On Plus builds I have worked on, the biggest wins usually come from conditional loading by template or market, not from sprinkling async everywhere. If a script is only needed on product pages, gift card pages, or for specific regions, load it there and nowhere else.
- Use Theme App Extensions where possible to avoid destructive code edits
- Conditionally load scripts by template, product type, or locale
- Review CSP settings if you use strict security policies and inline initialisation
- Test market-specific scripts such as geolocation, currency, or translation tools carefully
If you are wondering whether your store is at the stage where more advanced technical optimisation makes sense, my post on when to upgrade to Shopify Plus gives a practical framework.
How do I know if async or defer actually improved performance?
You know async or defer helped when blocking time drops, JavaScript execution becomes less disruptive, and storefront functionality still works correctly. A Lighthouse score increase alone is not enough.
I always compare before-and-after results using both lab and real-world checks. A script change that improves PageSpeed by 5 points but breaks event tracking or add-to-cart is not a win.
What should I measure?
Measure user-facing speed and business-critical behaviour, not just synthetic scores.

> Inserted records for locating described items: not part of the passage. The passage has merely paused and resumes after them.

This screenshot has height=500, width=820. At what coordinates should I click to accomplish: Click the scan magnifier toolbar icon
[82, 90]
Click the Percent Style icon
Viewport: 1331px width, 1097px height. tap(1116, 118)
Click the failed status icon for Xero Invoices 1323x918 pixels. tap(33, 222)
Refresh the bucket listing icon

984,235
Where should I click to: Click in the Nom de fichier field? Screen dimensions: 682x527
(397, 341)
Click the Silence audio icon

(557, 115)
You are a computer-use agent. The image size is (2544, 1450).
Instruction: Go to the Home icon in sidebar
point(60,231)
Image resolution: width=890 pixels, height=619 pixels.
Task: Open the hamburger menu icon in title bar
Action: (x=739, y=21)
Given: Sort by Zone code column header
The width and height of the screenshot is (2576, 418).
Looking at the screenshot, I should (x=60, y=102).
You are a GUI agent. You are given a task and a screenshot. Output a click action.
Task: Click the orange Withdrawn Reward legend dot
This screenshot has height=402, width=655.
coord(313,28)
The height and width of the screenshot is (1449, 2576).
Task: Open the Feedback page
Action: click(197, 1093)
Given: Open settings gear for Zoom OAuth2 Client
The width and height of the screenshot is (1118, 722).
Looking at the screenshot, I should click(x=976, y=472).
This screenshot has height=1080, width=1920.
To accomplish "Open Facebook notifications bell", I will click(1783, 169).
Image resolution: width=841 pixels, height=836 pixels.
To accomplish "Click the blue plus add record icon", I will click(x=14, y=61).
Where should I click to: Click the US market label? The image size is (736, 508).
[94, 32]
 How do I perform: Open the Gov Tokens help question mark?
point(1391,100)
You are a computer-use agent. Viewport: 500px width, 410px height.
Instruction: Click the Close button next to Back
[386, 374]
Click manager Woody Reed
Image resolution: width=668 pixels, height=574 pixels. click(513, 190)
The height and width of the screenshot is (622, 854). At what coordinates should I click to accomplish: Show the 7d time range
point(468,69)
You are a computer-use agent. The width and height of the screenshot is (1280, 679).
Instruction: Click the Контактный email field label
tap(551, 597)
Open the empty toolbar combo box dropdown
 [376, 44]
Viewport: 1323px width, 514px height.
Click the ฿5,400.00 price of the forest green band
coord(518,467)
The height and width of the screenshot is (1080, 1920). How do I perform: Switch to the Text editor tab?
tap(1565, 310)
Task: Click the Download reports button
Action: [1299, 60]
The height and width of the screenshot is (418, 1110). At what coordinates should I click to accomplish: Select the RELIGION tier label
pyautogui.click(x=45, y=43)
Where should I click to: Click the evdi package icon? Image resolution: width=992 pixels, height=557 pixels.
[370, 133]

- PageSpeed Insights for render-blocking and execution warnings
- GTmetrix for waterfall analysis
- Browser DevTools for console errors and network timing
- Theme preview testing for actual functionality
- Analytics validation to confirm events still fire
Shopify merchants often focus on the phrase "eliminate render-blocking resources", but in practice the better question is whether the change improves real browsing speed and conversion-critical interactions.
What is my recommended approach for most Shopify stores?
For most Shopify stores, my recommendation is simple: use defer for your own theme JavaScript, use async for independent tracking scripts, and avoid touching app-injected code unless you know exactly what it does.
That approach is conservative, practical, and far less likely to break your storefront. It also aligns with what I have seen across app development, speed audits, and theme troubleshooting.
- Start with low-risk scripts such as analytics and non-essential third-party tags
- Use defer as your default for theme assets
- Do not async jQuery or dependency-heavy libraries unless you are certain
- Test every important template before publishing
- Optimise script quantity, not just loading attributes
If your store also uses upsells, cart customisation, reviews, or delivery messaging, remember that these features often rely on front-end JavaScript. I see this all the time with apps in categories like upselling on Shopify or delivery UX. Performance work should support conversion, not accidentally remove it.
So yes, async and defer are worth understanding. Just do not treat them as a magic speed button. On Shopify, the best results come from applying them selectively, testing properly, and keeping your front end as lean as possible.